Pro Tip: Bougainvillea prefers infrequent deep waterings to regular shallow waterings. Dump water on the plant until it runs out the holes in the bottom of the pot. - Make sure the pot of bougainvillea is in full sun. More sun = more blooms. The plant needs at least six hours of direct sun per day to be its floweriest.
- Fertilize every two weeks during blooming season. Bougainvillea in pots is a heavy feeder. Use a water soluble plant food mixed at half strength to keep the flowers coming.
Pests and Diseases
Bougainvillea is relatively disease- and pest-free, but sometimes it's vulnerable to the following:
Aphids
Leaf Miner
Bacterial and Fungal Leaf Spot
Scale Insects
Thrips
Spider Mites
Slugs and Snails
Caterpillar
Recommended Bougainvillea Varieties
'Afterglow' is a heavy bloomer with yellow-orange blossoms.
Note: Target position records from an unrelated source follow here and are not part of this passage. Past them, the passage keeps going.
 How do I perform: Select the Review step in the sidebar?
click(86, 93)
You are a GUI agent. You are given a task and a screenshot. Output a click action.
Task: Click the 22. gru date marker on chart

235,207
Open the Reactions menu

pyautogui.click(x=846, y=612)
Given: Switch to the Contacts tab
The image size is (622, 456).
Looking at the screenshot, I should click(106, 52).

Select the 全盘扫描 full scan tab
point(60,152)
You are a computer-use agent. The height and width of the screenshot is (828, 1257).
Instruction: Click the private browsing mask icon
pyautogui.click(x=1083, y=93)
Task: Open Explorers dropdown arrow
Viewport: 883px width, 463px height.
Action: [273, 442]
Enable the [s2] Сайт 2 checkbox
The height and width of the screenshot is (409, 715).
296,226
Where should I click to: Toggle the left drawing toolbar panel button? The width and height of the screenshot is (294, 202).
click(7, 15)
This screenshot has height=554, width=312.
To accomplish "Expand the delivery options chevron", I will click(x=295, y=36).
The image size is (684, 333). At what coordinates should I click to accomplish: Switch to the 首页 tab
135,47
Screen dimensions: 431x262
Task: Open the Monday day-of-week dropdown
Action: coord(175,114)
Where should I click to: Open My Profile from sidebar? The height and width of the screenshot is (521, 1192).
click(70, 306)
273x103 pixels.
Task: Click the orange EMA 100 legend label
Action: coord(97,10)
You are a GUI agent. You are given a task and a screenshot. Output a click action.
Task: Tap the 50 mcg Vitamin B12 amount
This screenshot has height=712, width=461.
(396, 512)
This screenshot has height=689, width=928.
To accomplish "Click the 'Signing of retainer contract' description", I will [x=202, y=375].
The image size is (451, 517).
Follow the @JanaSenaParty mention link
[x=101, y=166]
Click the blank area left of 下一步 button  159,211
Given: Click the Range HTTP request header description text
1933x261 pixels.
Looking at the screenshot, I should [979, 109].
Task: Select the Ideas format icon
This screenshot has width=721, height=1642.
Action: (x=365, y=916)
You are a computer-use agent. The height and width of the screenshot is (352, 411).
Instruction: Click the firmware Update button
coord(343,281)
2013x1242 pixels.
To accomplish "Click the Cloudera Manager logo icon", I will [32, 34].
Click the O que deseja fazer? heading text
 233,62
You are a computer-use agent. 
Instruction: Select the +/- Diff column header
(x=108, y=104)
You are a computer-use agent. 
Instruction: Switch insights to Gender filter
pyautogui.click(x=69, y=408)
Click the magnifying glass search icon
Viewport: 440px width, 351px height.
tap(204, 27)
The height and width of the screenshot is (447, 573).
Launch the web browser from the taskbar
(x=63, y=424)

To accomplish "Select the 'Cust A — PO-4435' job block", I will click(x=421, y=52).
'Barbara Karst' is a popular selection and a vigorous grower with large clusters of magenta blooms all summer and fall. Climbs to 40 feet.
'California Gold' is one of the best performing yellow bougainvilleas. Climbs to 30 feet.
'Imperial Delight' has pink and white blooms in the summer and is one of the more cold-hardy varieties, hardy grown to Zone 9.
'James Walker' has red-purple blooms and blooms year-round in frost free zones.
'Moneth' or Purple Queen has deep purple blooms and can grow 15 feet tall if supported, 1-1/2 feet tall when grown as a groundcover.
'Sundown Orange' has bracts that begin deep orange, mature to salmon and fade to coral. Climbs 20 feet and can stand high heat.
'Bengal Orange' has pink-orange blooms and grows just 1.5 feet tall, or 6 to 8 feet wide if grown as a ground cover.
'Rosenka' has golden pink blooms and gets 1 to 2 feet tall and3 to 4 feet wide.
'Singapore White' or Miss Alice has white blooms and grows 2 to 3 feet tall. It's a thornless semi-dwarf that's tolerant of high heat and humidity.
'Helen Johnson' is a true dwarf bougainvillea, a hardy little shrub that stays under 3 feet and has hot pink blooms.
'Pixie', another true dwarf, grows in tufts of thick branches and is more shrub than vine. It stays under 3 feet and blooms in pink. Imported from the Philippines, it's often trained as a bonsai.